Despite our efforts, there are several limitations in our study. Given the retrospective nature of our study, it is possible that cases of PCOS may have been undetected or misdiagnosed. While some patients were directly asked about their diagnosis of PCOS, for others, the diagnosis and/or history of symptoms related to PCOS may have been inferred from their general medical history. Furthermore, the scarcity of cases in our study may result in the lack of statistical power needed to identify potential influencing factors. Future studies may benefit from a larger sample size. The lack of data on pre-pregnancy PCOS management, especially the duration of metformin treatment, prevents our ability to assess the effects of metformin therapy for PCOS on maternal and fetal outcomes. Additionally, insufficient follow-up data related to postpartum OGTT prevents us to analyze the combined effects of concurrent GDM and PCOS in postpartum women.

5. Conclusions

In conclusion, our research of women with GDM revealed marked contrasts in postprandial blood glucose, postpartum hemorrhage, and neonatal APGAR scores in the presence of PCOS. Women with co-existing GDM and PCOS had worse postprandial blood glucose levels, higher rates of postpartum hemorrhage, and lower 1-minute APGAR scores in newborns. Additionally, in regression analyses, postprandial blood glucose and PCOS were independent risk factors for postpartum hemorrhage in GDM women, which demonstrates the impacts of these factors on the health of both mothers and infants.

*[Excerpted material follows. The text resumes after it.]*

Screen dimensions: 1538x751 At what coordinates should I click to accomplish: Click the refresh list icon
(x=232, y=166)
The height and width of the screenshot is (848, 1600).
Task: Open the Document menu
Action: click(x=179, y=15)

The significance of regular prenatal follow-up, vigilant monitoring of blood pressure and glycemic control in women with GDM and PCOS is underscored by our findings, aiming to optimize obstetric and health results in newborns.

Abbreviations

APGAR, Appearance, Pulse, Grimace, Activity, and Respiration; PCOS, Polycystic Ovary Syndrome; GDM, Gestational Diabetes Mellitus; OGTT, 75 g oral glucose tolerance test; PG120, plasma glucose level at 120 minutes; PG60, plasma glucose level at 60 minutes; BMI, body mass index.

Availability of Data and Materials

The datasets utilized in this study are not publicly accessible as they contain information that could compromise the privacy of the participants. However, they can be made available by contacting the corresponding author upon reasonable request.

Author Contributions

JW and WH designed the research study. JW, CY and XJ performed the research. WH, JF and YL provided help and advice on data collection. JW, CY and XJ analyzed the data. JW wrote the first draft of the paper. WH and JW provided critical reviews and interpretation of the results. All authors helped improve the paper, reviewed it carefully, and agreed on the final version. Each author had an important role in the research, taking responsibility for specific parts. They all committed to ensuring the study’s accuracy. If there are questions, they’re ready to answer them. All authors contributed to editorial changes in the manuscript.

Ethics Approval and Consent to Participate

The study obtained Institutional Review Board approval from The Fourth Affiliated Hospital of Soochow University (231019). Given the retrospective nature of the study, the requirement for informed consent was waived.

Acknowledgment

Not applicable.

Funding

This study was supported by Suzhou Research on Collaborative Innovation of Medical-Engineering Integration (SZM2022008).

Conflict of Interest

The authors declare no conflict of interest.